REQUIRED ACTION |
Beginning at the line containing "Open project links in the 15:35:41 row" in the material below and ending at the line containing "Select 汽车知识 in", return each line exactly and add nothing.

RECORDS FOR THIS TASK |
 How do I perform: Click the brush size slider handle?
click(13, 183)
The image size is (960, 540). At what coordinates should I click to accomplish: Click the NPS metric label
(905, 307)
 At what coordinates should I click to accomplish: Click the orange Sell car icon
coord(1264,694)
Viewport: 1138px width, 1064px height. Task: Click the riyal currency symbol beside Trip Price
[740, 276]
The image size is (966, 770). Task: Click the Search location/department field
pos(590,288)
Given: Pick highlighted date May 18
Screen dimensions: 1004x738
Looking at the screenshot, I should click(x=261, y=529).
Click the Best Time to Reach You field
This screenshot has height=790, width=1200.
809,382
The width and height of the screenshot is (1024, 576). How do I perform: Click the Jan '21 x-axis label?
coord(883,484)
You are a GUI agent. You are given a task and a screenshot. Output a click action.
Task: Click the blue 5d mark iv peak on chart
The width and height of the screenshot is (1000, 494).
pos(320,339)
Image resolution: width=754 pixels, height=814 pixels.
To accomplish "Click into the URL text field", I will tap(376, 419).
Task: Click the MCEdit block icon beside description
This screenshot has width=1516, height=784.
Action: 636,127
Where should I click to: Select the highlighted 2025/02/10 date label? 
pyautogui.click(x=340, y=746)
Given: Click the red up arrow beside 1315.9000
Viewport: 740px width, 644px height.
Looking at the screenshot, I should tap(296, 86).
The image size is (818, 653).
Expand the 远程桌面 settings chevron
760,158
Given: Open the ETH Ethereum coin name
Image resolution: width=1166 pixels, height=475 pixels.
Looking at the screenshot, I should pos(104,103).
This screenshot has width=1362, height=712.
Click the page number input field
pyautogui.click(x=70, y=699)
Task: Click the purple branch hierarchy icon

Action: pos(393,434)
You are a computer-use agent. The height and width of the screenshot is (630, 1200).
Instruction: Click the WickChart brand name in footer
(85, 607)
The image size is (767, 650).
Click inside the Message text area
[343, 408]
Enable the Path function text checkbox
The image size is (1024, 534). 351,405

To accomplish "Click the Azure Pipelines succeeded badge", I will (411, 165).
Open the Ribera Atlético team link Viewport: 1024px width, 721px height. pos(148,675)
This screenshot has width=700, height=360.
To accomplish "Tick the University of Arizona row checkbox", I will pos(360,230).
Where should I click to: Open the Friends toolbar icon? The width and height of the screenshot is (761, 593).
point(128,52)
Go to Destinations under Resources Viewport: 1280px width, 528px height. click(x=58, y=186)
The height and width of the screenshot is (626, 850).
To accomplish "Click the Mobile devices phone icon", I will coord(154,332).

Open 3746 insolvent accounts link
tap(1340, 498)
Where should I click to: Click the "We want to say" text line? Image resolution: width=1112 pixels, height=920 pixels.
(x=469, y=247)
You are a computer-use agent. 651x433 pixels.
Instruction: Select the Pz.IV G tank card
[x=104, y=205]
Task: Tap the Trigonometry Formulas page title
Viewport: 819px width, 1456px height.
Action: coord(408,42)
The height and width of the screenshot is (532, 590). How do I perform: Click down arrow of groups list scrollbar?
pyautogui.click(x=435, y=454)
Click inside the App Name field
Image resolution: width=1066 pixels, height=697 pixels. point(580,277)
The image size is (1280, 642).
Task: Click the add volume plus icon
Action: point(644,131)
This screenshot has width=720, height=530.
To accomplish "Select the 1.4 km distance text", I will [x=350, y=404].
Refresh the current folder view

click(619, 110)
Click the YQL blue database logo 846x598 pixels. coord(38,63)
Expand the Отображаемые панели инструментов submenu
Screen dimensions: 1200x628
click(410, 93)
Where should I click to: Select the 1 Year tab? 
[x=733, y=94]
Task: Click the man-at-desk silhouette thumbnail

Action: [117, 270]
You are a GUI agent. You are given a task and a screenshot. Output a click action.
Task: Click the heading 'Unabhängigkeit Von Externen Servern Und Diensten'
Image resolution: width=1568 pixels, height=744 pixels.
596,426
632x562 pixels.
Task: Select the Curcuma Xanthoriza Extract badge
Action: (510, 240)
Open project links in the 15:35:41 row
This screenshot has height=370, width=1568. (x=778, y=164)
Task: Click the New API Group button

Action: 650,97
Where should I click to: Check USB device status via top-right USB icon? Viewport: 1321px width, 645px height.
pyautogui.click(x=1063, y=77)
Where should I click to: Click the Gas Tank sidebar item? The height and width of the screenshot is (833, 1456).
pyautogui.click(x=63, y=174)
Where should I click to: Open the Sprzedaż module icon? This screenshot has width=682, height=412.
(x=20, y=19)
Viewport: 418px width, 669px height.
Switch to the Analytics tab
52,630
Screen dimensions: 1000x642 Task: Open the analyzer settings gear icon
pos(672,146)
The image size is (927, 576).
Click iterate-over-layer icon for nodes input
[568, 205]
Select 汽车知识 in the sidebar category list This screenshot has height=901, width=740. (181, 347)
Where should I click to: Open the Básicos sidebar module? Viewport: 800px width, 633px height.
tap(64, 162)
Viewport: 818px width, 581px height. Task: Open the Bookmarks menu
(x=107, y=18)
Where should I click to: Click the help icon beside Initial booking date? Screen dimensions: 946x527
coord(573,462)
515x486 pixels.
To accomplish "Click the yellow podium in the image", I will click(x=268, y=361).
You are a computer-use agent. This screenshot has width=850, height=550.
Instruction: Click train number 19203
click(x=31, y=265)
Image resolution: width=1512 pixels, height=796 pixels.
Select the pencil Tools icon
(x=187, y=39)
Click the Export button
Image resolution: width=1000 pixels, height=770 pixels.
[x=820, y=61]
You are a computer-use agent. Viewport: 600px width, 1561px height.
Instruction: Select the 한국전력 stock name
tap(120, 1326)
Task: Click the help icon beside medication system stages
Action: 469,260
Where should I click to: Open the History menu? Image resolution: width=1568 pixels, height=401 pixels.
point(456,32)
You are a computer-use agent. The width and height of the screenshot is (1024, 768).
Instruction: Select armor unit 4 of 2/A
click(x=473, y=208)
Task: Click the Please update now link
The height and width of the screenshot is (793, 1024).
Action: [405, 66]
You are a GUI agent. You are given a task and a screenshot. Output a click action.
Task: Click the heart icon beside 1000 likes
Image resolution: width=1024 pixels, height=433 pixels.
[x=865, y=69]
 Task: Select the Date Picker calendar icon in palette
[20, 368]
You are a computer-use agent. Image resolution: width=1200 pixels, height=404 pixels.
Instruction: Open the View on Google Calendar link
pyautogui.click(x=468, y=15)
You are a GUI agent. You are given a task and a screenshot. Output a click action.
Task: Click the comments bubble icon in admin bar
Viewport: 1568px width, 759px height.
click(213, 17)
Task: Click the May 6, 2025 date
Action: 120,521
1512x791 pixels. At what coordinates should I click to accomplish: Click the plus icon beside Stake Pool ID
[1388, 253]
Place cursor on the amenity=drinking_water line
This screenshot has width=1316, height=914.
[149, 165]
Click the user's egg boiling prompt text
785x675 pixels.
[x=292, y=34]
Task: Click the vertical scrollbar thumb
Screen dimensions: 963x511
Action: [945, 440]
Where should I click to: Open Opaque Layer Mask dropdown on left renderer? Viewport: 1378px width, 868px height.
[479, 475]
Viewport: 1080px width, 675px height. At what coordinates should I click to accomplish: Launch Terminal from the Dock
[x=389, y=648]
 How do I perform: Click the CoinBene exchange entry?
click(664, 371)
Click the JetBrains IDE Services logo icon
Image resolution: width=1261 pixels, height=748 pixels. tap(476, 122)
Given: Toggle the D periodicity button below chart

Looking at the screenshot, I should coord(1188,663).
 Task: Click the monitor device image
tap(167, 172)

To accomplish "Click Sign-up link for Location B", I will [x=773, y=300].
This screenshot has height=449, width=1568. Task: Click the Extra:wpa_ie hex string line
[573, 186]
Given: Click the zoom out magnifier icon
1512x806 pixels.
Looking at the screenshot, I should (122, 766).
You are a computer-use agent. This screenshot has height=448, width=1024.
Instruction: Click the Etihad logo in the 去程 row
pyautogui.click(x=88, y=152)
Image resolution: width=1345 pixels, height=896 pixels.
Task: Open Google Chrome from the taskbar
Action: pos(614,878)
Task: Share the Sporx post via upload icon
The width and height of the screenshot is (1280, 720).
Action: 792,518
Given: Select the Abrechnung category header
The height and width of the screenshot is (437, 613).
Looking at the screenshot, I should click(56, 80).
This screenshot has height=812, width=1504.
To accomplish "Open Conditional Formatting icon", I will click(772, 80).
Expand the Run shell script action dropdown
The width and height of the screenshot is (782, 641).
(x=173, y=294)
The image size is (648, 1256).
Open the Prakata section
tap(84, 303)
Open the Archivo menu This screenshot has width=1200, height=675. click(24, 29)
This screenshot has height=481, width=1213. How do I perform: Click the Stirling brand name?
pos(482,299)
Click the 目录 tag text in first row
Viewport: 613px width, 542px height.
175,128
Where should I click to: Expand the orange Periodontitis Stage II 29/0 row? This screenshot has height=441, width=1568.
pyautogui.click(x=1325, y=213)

EXERCISE RESPONSE |
Open project links in the 15:35:41 row
This screenshot has height=370, width=1568. (x=778, y=164)
Task: Click the New API Group button

Action: 650,97
Where should I click to: Check USB device status via top-right USB icon? Viewport: 1321px width, 645px height.
pyautogui.click(x=1063, y=77)
Where should I click to: Click the Gas Tank sidebar item? The height and width of the screenshot is (833, 1456).
pyautogui.click(x=63, y=174)
Where should I click to: Open the Sprzedaż module icon? This screenshot has width=682, height=412.
(x=20, y=19)
Viewport: 418px width, 669px height.
Switch to the Analytics tab
52,630
Screen dimensions: 1000x642 Task: Open the analyzer settings gear icon
pos(672,146)
The image size is (927, 576).
Click iterate-over-layer icon for nodes input
[568, 205]
Select 汽车知识 in the sidebar category list This screenshot has height=901, width=740. (181, 347)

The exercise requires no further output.